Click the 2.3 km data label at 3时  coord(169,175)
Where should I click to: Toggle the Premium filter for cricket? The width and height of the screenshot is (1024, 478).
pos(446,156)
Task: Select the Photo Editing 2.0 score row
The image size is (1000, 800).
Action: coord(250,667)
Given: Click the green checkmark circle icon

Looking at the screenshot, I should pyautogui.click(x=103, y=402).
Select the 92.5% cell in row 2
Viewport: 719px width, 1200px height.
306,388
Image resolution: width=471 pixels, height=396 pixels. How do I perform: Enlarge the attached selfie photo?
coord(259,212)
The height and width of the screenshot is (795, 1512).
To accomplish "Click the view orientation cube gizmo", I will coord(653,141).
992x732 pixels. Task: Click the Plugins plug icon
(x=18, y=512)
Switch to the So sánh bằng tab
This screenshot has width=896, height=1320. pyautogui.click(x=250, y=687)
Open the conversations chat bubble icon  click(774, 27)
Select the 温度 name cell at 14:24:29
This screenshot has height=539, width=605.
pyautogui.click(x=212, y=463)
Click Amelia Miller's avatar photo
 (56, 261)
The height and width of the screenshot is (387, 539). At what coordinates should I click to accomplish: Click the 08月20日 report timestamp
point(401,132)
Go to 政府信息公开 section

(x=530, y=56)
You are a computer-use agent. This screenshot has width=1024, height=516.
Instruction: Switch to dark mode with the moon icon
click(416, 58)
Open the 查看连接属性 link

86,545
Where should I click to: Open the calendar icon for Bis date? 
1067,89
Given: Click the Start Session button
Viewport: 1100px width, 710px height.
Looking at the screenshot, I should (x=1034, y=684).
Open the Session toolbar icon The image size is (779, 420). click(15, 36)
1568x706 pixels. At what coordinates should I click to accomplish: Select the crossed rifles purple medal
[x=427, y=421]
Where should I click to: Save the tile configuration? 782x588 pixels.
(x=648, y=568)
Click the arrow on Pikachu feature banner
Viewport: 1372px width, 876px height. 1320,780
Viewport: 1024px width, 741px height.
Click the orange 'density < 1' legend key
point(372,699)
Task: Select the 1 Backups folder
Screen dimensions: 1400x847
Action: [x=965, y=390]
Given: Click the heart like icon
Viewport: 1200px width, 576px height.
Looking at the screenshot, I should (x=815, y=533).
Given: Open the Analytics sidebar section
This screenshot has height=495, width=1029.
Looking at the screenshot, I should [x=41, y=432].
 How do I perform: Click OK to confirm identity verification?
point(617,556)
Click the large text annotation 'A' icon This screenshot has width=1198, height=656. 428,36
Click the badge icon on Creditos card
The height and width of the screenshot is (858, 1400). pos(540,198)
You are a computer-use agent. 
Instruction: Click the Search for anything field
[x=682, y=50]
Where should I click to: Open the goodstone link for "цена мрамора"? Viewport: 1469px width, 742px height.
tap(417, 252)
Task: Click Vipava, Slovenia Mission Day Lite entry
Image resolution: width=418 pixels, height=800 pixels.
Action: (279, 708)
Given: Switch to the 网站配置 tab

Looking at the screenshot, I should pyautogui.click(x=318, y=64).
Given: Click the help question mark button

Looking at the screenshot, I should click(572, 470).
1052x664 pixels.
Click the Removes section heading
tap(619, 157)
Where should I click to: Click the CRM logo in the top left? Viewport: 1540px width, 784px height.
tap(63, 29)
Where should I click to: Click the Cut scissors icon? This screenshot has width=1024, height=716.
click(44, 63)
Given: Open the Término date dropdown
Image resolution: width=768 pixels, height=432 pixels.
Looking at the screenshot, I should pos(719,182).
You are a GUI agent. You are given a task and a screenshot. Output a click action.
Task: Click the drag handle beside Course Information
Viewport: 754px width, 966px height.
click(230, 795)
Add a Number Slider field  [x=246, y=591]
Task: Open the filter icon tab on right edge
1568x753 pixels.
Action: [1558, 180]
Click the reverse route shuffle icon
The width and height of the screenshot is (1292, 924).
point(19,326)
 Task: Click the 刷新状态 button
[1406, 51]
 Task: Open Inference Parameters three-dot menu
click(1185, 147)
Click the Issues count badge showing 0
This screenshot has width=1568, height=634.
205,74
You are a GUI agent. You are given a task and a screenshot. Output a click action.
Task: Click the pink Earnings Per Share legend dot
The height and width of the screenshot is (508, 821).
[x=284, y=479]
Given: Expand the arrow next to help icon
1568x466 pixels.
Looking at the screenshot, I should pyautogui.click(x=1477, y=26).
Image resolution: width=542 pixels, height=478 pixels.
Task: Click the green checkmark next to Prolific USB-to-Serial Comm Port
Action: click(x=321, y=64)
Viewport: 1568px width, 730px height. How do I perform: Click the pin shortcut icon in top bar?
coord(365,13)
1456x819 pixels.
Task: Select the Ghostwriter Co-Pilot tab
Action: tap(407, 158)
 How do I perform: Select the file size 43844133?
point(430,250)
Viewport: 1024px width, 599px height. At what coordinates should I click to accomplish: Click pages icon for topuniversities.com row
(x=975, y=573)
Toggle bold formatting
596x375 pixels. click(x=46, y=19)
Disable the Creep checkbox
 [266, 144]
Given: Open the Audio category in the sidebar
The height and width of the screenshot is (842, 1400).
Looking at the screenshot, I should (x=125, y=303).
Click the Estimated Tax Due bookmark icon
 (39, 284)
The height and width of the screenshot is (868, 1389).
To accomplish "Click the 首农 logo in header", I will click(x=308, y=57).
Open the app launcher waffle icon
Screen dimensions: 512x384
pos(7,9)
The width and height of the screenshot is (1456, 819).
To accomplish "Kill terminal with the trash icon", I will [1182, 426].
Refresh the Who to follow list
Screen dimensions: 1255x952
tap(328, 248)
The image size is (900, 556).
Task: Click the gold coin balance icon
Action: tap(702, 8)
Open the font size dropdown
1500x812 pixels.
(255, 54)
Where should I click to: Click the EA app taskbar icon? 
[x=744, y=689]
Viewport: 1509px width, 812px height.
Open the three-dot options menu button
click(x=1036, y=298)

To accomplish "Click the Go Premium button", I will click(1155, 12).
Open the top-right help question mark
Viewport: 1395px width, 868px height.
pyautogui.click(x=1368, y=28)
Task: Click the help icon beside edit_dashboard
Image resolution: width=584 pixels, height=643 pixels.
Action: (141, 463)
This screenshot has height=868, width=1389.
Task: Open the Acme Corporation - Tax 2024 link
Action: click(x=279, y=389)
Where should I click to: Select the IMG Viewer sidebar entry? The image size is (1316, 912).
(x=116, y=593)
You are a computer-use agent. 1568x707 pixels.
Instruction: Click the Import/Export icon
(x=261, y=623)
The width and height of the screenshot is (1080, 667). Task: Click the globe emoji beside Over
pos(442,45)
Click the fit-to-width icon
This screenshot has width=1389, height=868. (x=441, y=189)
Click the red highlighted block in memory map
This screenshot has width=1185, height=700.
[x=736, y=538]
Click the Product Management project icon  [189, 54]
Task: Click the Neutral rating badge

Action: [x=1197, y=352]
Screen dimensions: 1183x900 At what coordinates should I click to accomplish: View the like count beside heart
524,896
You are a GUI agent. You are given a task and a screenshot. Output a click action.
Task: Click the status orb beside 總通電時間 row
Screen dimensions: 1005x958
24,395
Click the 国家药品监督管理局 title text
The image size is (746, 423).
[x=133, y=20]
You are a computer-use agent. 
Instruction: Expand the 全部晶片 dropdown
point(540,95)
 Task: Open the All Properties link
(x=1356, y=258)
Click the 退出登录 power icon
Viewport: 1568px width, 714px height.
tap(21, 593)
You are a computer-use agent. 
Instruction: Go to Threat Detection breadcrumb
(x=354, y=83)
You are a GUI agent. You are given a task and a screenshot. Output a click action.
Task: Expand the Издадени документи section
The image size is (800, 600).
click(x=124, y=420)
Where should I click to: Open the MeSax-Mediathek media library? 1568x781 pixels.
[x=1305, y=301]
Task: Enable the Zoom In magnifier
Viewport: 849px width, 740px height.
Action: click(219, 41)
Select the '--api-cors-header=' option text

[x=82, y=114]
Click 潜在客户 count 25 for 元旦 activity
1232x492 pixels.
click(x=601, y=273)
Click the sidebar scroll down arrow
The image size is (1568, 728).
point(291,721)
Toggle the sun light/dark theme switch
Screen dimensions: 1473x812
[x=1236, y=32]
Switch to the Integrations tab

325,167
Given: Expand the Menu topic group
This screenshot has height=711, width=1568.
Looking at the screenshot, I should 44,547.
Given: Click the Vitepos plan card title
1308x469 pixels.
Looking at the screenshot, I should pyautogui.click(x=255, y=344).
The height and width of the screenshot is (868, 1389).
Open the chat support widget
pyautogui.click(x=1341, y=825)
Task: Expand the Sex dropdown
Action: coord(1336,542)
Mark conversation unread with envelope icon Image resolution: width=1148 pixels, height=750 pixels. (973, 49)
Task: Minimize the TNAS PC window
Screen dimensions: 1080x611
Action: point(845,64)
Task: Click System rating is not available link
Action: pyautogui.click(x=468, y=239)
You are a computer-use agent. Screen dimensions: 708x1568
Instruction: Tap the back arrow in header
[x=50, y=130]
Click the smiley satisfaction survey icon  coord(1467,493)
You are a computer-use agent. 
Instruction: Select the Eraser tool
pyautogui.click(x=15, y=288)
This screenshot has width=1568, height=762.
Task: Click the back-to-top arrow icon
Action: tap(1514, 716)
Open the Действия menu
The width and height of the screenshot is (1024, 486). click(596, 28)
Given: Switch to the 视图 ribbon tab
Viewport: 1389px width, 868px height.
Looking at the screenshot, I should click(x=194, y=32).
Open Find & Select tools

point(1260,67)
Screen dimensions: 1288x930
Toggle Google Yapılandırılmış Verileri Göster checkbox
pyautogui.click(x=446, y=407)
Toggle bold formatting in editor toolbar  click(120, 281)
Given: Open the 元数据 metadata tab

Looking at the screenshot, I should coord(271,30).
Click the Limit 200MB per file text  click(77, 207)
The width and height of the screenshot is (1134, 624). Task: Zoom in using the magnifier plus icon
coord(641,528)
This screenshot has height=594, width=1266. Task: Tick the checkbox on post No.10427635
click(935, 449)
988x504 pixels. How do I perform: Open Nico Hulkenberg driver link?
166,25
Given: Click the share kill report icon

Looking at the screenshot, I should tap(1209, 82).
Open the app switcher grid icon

== == ==

Stated exercise:
Copy out the lines above word for word, from the very first one down to the line containing "I will coord(653,141).", with both ends included.

Exercise result:
Click the 2.3 km data label at 3时  coord(169,175)
Where should I click to: Toggle the Premium filter for cricket? The width and height of the screenshot is (1024, 478).
pos(446,156)
Task: Select the Photo Editing 2.0 score row
The image size is (1000, 800).
Action: coord(250,667)
Given: Click the green checkmark circle icon

Looking at the screenshot, I should pyautogui.click(x=103, y=402).
Select the 92.5% cell in row 2
Viewport: 719px width, 1200px height.
306,388
Image resolution: width=471 pixels, height=396 pixels. How do I perform: Enlarge the attached selfie photo?
coord(259,212)
The height and width of the screenshot is (795, 1512).
To accomplish "Click the view orientation cube gizmo", I will coord(653,141).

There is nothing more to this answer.